**EXERCISE AIM**.
In the records below, find the line containing "Task: Click the crossed-lines cut shelf icon", then print it and every following line exactly, through the last, without pictures.

**SUPPLIED DATA**.
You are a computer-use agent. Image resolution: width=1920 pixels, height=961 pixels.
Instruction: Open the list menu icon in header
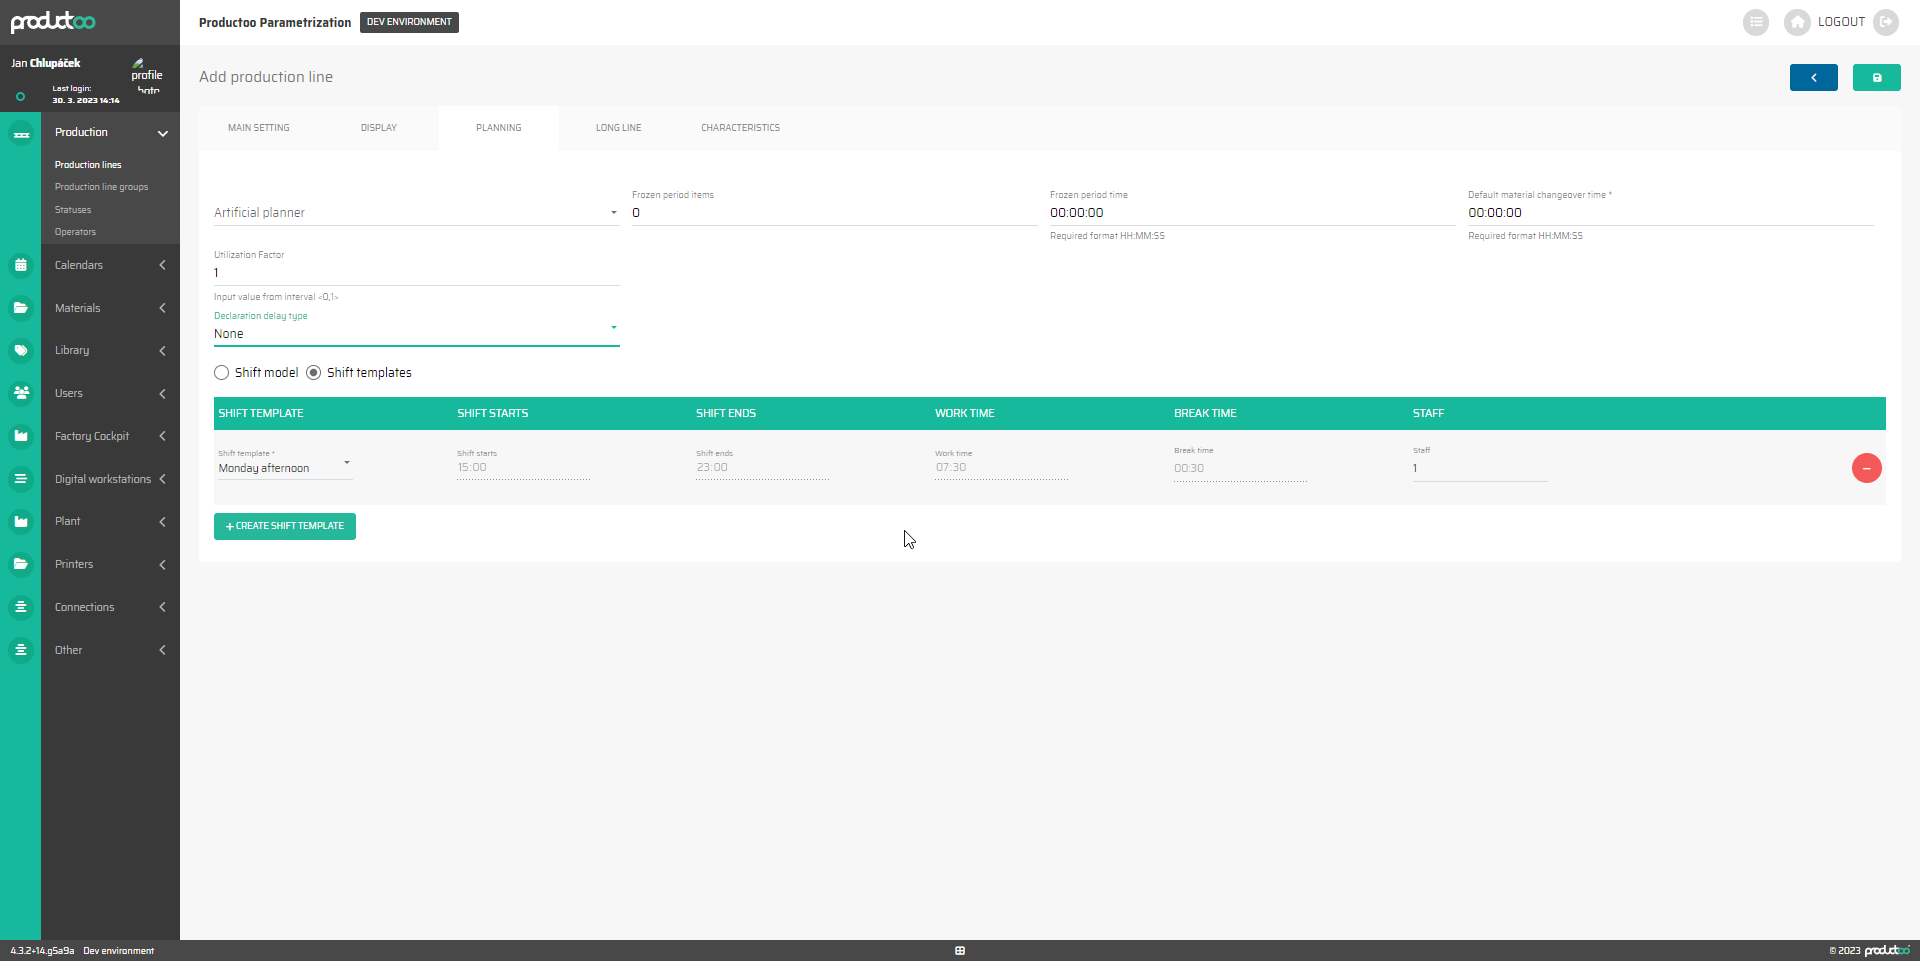1755,22
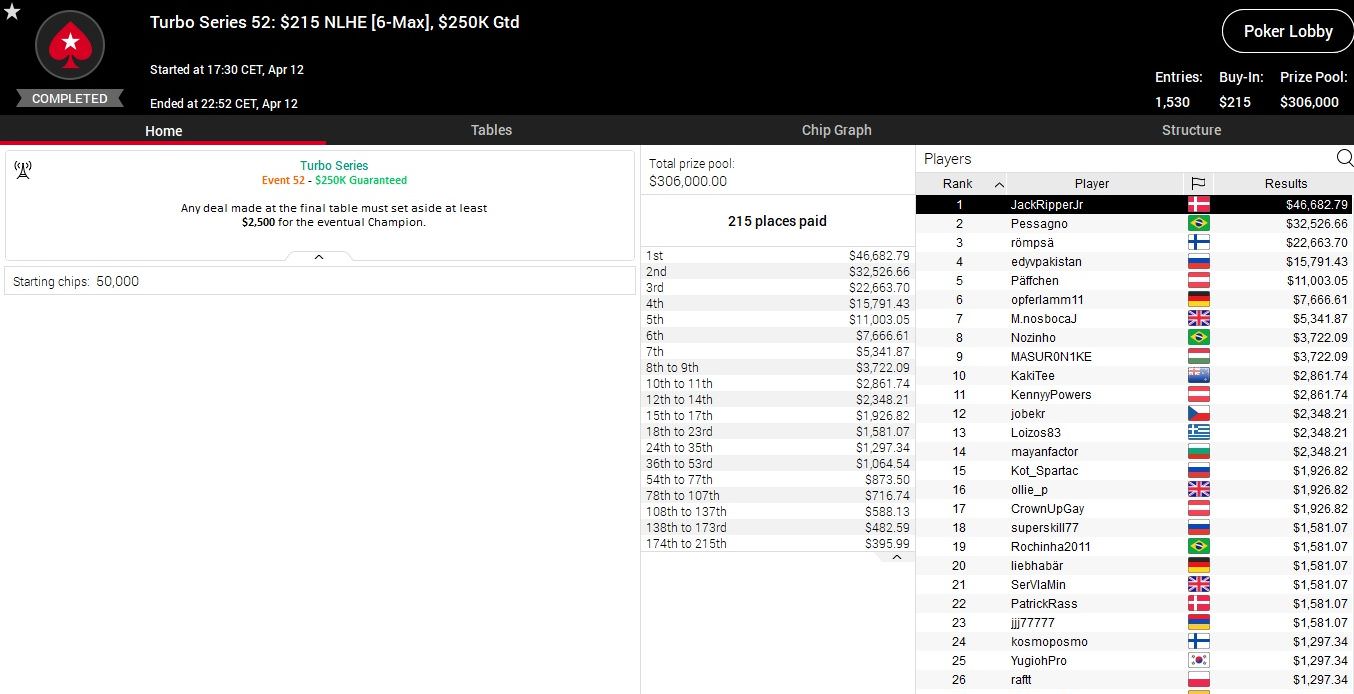Go to the Structure tab
Screen dimensions: 1354x694
[x=1191, y=130]
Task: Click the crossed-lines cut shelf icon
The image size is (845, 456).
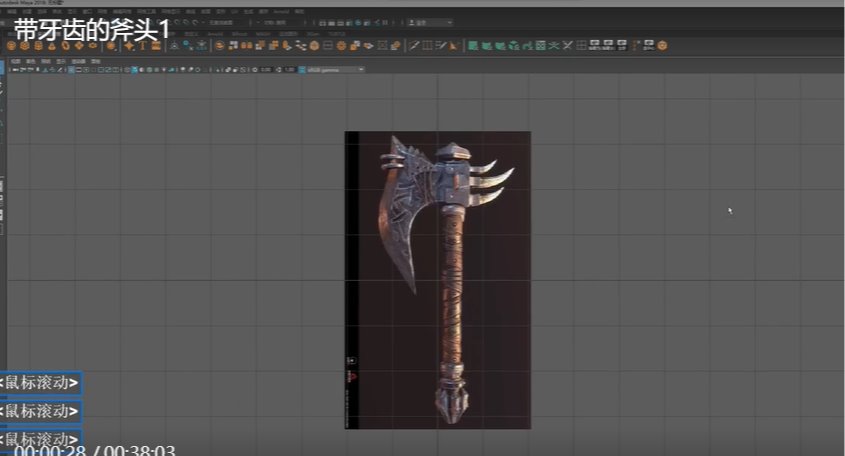Action: click(569, 45)
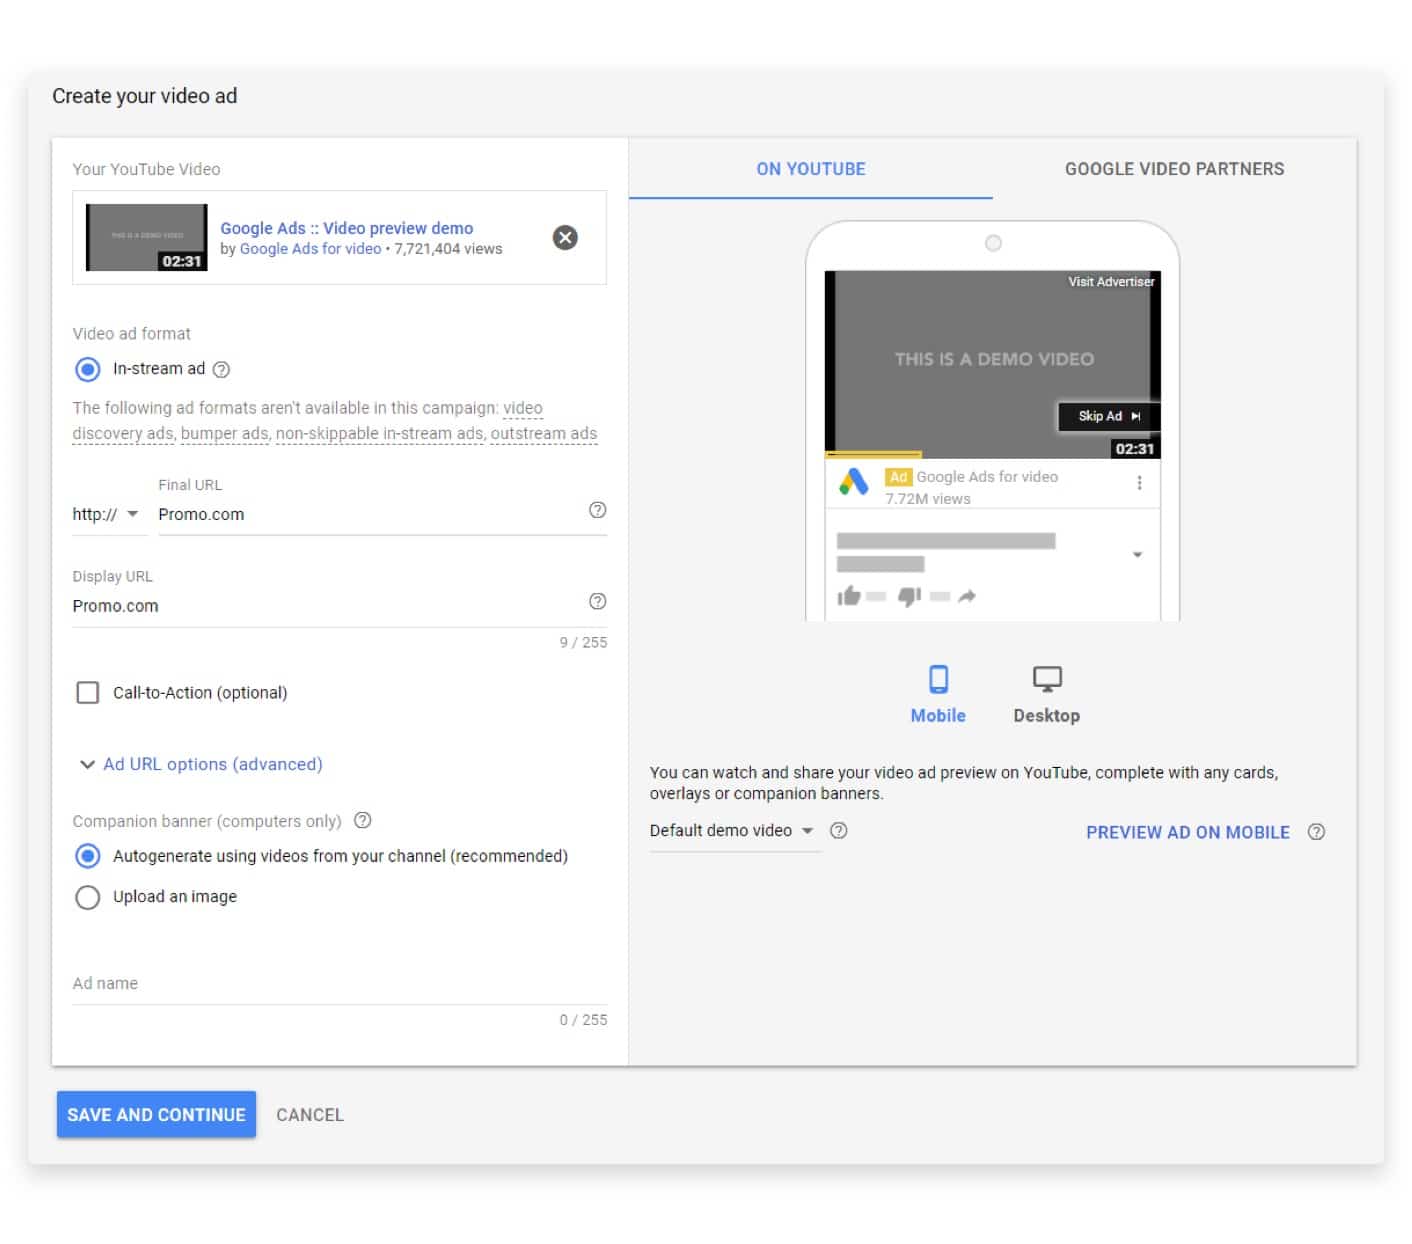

**SOLVED PROBLEM**.
Task: Click the crossed-lines cut shelf icon
The image size is (845, 456).
Action: click(569, 45)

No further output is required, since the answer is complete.